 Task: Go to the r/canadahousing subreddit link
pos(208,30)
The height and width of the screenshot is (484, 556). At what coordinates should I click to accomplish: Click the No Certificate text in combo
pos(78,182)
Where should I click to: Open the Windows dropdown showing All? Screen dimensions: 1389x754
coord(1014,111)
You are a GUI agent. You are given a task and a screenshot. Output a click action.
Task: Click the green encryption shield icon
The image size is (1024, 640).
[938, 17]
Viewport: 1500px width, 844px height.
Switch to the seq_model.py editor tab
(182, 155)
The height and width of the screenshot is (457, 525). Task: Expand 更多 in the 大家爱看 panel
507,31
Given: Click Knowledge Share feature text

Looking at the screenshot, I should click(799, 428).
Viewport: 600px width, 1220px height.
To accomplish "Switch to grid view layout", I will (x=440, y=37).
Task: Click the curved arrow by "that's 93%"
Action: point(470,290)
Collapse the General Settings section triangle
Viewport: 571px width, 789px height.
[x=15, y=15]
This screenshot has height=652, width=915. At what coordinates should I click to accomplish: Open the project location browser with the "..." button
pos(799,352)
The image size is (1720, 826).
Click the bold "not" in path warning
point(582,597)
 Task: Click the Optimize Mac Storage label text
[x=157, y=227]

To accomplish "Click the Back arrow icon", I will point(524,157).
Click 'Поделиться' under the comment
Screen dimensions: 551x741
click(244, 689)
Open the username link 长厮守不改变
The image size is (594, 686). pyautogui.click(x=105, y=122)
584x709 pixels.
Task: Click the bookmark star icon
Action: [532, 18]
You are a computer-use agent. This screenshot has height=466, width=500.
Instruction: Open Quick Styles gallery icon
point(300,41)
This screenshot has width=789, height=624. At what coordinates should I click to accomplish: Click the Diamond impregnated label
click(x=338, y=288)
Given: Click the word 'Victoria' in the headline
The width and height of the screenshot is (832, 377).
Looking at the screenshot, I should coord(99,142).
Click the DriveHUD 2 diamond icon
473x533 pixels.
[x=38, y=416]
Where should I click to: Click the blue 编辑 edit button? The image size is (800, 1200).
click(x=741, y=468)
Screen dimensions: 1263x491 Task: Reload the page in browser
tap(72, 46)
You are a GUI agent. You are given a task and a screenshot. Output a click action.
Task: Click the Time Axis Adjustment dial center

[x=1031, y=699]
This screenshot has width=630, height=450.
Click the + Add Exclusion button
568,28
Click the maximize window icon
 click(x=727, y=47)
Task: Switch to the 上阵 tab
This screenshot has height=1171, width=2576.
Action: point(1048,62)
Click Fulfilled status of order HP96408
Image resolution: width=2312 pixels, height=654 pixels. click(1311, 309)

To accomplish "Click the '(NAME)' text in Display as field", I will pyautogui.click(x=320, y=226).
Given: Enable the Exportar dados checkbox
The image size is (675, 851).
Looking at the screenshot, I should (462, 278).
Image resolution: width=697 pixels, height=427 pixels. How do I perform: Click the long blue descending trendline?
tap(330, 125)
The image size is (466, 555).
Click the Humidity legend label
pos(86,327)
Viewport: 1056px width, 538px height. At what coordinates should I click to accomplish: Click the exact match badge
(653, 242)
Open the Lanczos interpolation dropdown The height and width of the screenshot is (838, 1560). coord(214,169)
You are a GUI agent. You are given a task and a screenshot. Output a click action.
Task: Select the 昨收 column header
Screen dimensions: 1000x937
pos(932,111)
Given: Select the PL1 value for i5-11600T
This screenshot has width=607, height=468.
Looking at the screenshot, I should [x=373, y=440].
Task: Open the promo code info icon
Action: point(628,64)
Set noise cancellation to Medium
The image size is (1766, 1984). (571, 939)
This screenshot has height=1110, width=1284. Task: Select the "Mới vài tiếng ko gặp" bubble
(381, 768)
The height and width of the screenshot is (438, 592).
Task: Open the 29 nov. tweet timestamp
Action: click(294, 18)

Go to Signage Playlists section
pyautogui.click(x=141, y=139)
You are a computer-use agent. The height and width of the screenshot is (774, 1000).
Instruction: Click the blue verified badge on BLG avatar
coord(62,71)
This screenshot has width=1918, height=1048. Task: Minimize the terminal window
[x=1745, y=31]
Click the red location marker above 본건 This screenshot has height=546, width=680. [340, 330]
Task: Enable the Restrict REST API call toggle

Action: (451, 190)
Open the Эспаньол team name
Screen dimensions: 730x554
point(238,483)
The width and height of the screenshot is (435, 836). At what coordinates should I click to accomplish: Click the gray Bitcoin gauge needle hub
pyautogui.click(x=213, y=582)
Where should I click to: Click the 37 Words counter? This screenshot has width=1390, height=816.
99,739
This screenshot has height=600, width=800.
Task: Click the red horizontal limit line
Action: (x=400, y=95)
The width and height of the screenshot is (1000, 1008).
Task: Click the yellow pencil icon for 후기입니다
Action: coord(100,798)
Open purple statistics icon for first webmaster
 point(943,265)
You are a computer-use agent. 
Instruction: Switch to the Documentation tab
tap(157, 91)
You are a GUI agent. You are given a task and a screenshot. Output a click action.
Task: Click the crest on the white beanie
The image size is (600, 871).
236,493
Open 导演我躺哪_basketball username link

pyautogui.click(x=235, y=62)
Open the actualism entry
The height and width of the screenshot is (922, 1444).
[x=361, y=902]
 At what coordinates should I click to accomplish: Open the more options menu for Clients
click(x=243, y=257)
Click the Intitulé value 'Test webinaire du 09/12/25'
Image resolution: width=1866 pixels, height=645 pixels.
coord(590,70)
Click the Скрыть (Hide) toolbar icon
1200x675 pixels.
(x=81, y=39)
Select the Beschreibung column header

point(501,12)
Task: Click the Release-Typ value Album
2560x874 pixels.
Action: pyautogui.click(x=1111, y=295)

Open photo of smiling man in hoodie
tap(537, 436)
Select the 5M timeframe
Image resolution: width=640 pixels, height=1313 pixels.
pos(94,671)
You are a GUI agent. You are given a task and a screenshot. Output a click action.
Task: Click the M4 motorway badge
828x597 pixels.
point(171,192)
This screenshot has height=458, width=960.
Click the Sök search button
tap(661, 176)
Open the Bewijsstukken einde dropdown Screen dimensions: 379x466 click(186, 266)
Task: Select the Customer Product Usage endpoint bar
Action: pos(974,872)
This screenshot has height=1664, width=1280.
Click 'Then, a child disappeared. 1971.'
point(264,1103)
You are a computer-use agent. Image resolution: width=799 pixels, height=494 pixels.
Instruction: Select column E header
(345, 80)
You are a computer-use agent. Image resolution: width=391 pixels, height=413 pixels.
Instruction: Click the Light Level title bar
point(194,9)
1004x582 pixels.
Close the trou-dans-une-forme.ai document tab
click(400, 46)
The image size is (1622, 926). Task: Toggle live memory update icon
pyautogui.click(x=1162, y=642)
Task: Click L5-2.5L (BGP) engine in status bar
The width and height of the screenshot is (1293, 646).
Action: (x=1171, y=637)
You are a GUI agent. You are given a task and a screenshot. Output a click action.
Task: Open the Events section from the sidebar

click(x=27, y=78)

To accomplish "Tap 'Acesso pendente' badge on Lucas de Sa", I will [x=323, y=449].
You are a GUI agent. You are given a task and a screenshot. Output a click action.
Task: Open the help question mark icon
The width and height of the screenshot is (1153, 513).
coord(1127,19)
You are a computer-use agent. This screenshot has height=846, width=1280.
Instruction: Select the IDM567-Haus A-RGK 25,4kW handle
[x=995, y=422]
====
Exactly and only the lines from the one containing "Task: Open the Events" through the end of the material are to be reproduced, both ends included.

Task: Open the Events section from the sidebar

click(x=27, y=78)

To accomplish "Tap 'Acesso pendente' badge on Lucas de Sa", I will [x=323, y=449].
You are a GUI agent. You are given a task and a screenshot. Output a click action.
Task: Open the help question mark icon
The width and height of the screenshot is (1153, 513).
coord(1127,19)
You are a computer-use agent. This screenshot has height=846, width=1280.
Instruction: Select the IDM567-Haus A-RGK 25,4kW handle
[x=995, y=422]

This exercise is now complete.